Terayama was born December 10, 1935, in Hirosaki, Aomori, the only son of Hachiro and Hatsu Terayama. His father died at the end of the Pacific War in Indonesia in September 1945. When Terayama was nine, his mother moved to Kyūshū to work at an American military base, while he himself went to live with relatives in the city of Misawa, also in Aomori. Terayama lived through the Aomori air raids that killed more than 30,000 people.

Terayama entered Aomori High School in 1951, and in 1954 he enrolled in Waseda University's Faculty of Education to study Japanese language and literature.
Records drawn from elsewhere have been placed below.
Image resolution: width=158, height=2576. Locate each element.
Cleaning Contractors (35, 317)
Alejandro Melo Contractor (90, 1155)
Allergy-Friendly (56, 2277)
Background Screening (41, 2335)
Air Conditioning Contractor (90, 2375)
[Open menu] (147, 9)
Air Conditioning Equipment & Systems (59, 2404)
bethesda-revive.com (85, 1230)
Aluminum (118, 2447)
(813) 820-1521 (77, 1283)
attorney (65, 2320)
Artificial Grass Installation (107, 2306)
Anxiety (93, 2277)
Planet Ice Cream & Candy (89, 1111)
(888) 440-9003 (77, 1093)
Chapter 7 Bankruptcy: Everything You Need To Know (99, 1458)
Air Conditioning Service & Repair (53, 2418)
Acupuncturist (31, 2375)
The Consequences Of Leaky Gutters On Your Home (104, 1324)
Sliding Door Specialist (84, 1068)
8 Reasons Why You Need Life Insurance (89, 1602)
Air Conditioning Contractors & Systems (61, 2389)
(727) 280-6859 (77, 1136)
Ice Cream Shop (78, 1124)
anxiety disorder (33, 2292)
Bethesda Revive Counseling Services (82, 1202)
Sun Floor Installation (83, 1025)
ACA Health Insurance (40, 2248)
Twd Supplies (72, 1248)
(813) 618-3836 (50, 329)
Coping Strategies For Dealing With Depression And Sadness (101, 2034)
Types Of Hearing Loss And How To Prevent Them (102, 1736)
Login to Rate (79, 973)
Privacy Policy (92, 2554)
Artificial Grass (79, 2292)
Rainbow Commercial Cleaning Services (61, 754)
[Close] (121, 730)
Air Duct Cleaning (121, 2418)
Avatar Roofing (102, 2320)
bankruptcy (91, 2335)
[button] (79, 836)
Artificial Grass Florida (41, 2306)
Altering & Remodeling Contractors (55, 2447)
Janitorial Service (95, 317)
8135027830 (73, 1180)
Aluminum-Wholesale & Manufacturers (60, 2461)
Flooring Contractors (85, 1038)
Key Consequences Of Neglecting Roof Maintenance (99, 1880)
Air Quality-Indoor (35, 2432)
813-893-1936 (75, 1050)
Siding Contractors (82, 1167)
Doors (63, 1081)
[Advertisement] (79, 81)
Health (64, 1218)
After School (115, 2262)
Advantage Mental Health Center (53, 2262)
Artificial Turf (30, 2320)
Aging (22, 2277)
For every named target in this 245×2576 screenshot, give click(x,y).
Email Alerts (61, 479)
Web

However, he soon dropped out because he fell ill with nephrotic syndrome. He received his education through working in bars in Shinjuku. His oeuvre includes a number of essays claiming that more can be learned about life through boxing and horse racing than by attending school and studying hard. Accordingly, he was one of the central figures of the "runaway" movement in Japan in the late 1960s, as depicted in his book, play, and film Throw Away Your Books, Run into the Streets! (てよよう ).

In 1967, Terayama formed the Tenjō Sajiki theater troupe, whose name comes from the Japanese translation of the 1945 Marcel Carné film Les Enfants du Paradis and literally translates to "ceiling gallery" (with a meaning similar to the English term "peanut gallery"). The troupe was dedicated to the avant-garde and staged a number of controversial plays tackling social issues from an iconoclastic perspective. Some major plays include "Bluebeard" (ひげ ), "Yes" (イエス ), and "The Crime of Fatso Oyama" (大山デブコ犯罪 ), among others. Also involved with the theater were artists Aquirax Uno and Tadanori Yokoo, who designed many of the advertisement posters for the group. Musically, he worked closely with experimental composer J.A. Seazer and folk musician Kan Mikami. Playwright Rio Kishida was also part of the company. She viewed Terayama as a mentor, and together they collaborated on Shintokumaru (Poison Boy), The Audience Seats, and Lemmings.